Collected data
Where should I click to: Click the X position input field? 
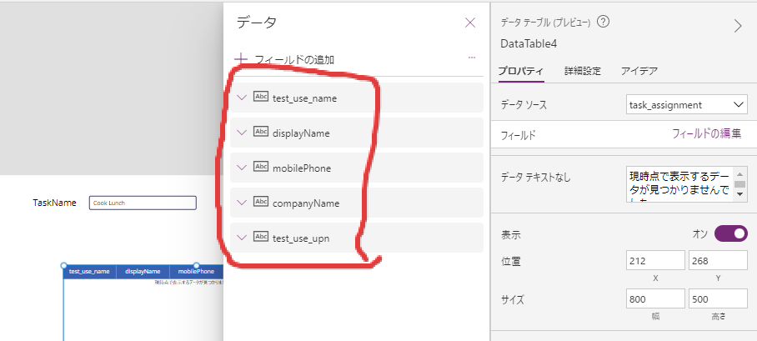coord(654,261)
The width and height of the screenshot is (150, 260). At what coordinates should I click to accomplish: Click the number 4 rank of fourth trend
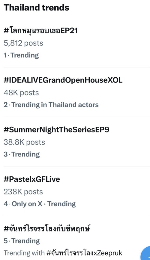(6, 204)
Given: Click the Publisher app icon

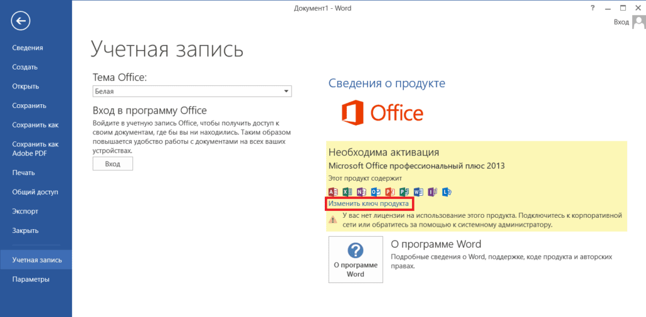Looking at the screenshot, I should point(404,192).
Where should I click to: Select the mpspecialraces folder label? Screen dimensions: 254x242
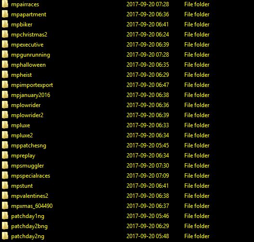point(31,176)
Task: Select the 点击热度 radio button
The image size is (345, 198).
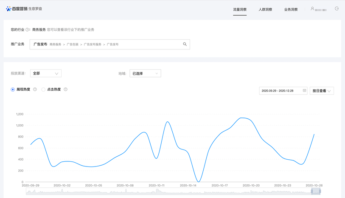Action: (x=43, y=89)
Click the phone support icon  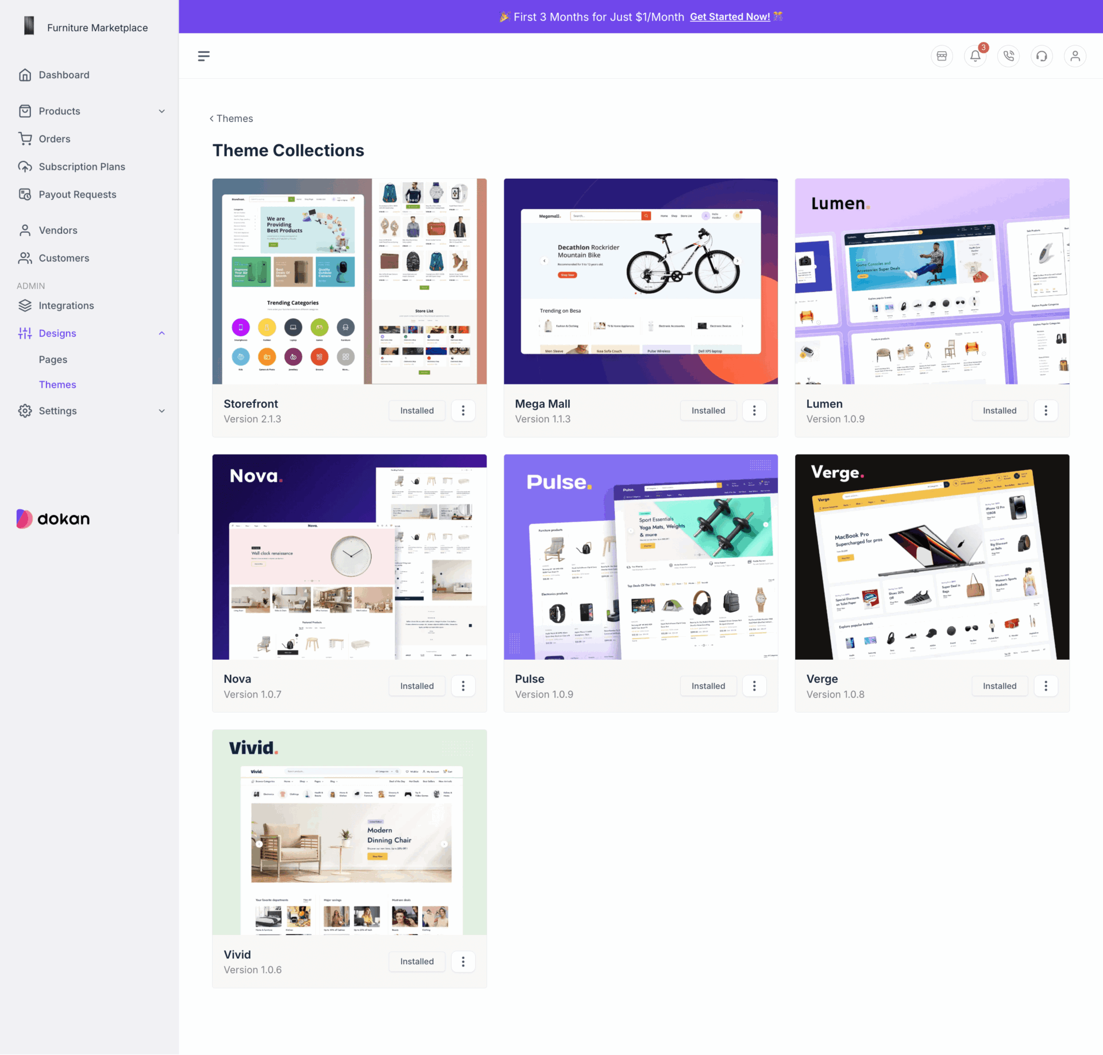(x=1009, y=55)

_The problem_. Only the lines from the top of the data through the line with "Task: Select the 点击热度 radio button" should be quoted, exactly and with both ends kept; skip the pictures.

_Output for this task_.
Where should I click to: Click the X position input field? 
coord(654,261)
The width and height of the screenshot is (150, 260). At what coordinates should I click to accomplish: Click the number 4 rank of fourth trend
(6, 204)
Given: Click the Publisher app icon

Looking at the screenshot, I should point(404,192).
Where should I click to: Select the mpspecialraces folder label? Screen dimensions: 254x242
point(31,176)
Task: Select the 点击热度 radio button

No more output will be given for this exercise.